Can you imagine Gordon Brown swanning around the Greek islands with a gang of multimillionaires on yachts? He would loathe it.
By their friends shall you know them. The last thing the Cameron Conservatives need is for voters to be reminded of their exclusive backgrounds through the imagery of yachts and billionaires and old allegiances from the Bullingdon Club. Nor, as Mr Osborne must now realise, are the super-rich just harmless playmates with nice holidays on offer.
The circle in which Lord Mandelson appears to have been moving these past few years is beyond politics: it is an amoral international elite for whom politics is at best one of the toys at their disposal, something to be played with for a while and then discarded when it gets dull. I have met some of these people on the fringes: their interest in anything political is barely skin-deep, it lasts as long as the tan acquired on the summer yacht. Only because Zac Goldsmith, their British figurehead, appears to take politics seriously is it even acceptable in this country to show a temporary interest in politics. Normally the political world (Lord Mandelson aside, for novelty value) would be considered a bit common.
I remember one summer one bored lady (they are all bored) from a fabulously wealthy family lecturing me about the need for mothers not to work but to stay at home with their children; she had spent some of her family money sponsoring a report confirming what she already believed and was about to publish it. This was her politics. She might have had a little more credibility were I not watching her two children being taken care of by her third nanny, employed for the holiday, her two other full-time nannies being given a couple of weeks off. A different world, you see. These people are beyond ridicule. They shouldn't be allowed anywhere near serious politics.

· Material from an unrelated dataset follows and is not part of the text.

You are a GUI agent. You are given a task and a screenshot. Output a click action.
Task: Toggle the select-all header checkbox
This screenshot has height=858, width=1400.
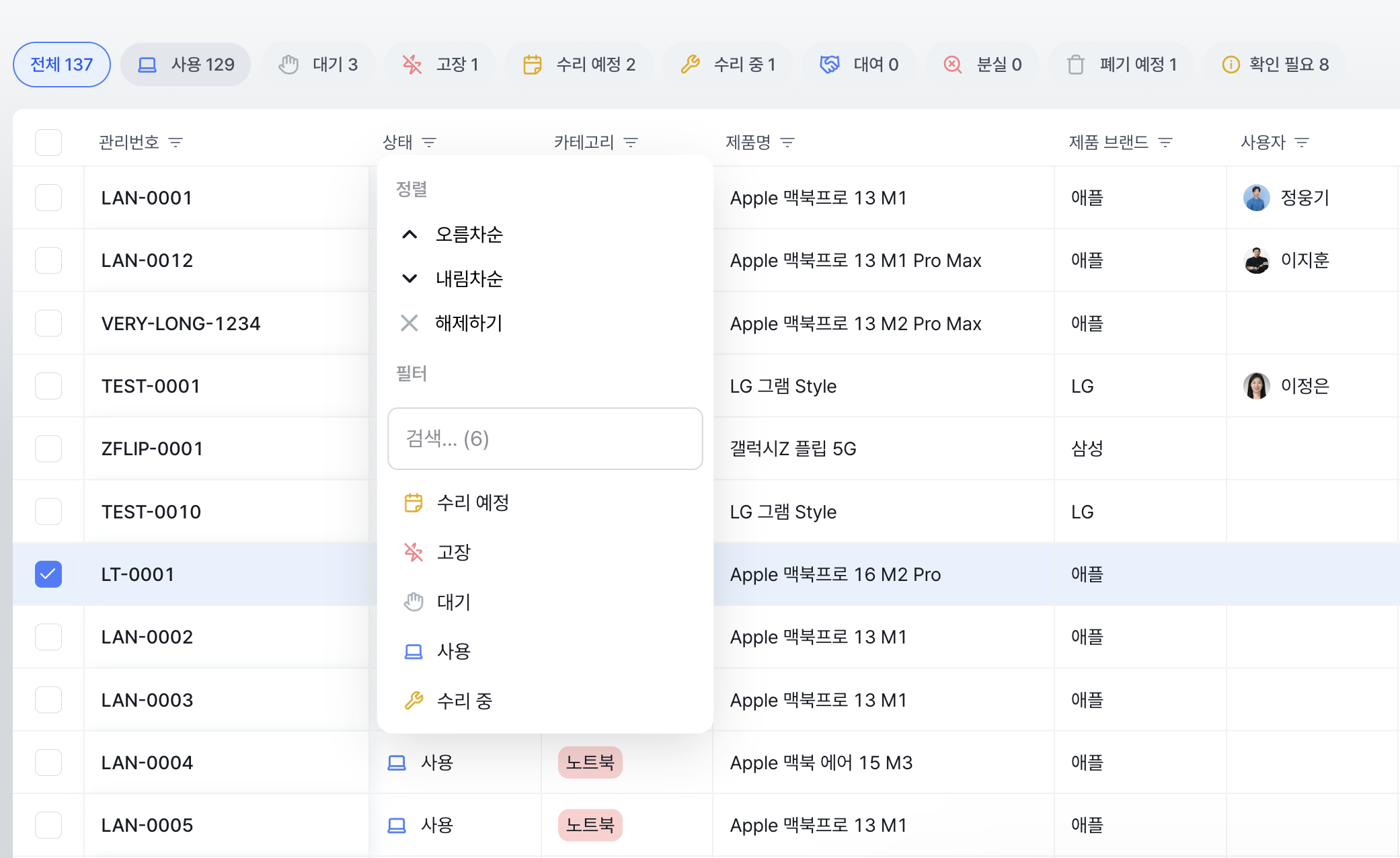tap(48, 143)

But they have been toying with the new Tories, temporarily fashionable and, in Mr Cameron and Mr Osborne, offering house guests wealthy in their own right and connected to the British aristocracy to boot. They do not care about them, or about the Conservative Party. They are not political like that. Now Mr Osborne appears to have broken the fundamental rule of this social circle: omertà. Never, ever talk to the press. And his old Bullingdon mate Nat Rothschild is making him pay for it.
“Perhaps in future it would be better if all involved accepted the age-old adage that private parties are just that,” Mr Rothschild wrote to The Times. Not in politics, they are not. And not when (as has been alleged and denied) you discuss breaking the rules banning foreign donations, and with a dubious Russian businessman at that. But of course, boring little things like rules do not apply to the super-rich elite. They look down on them, and on most of us. Caveat emptor, George.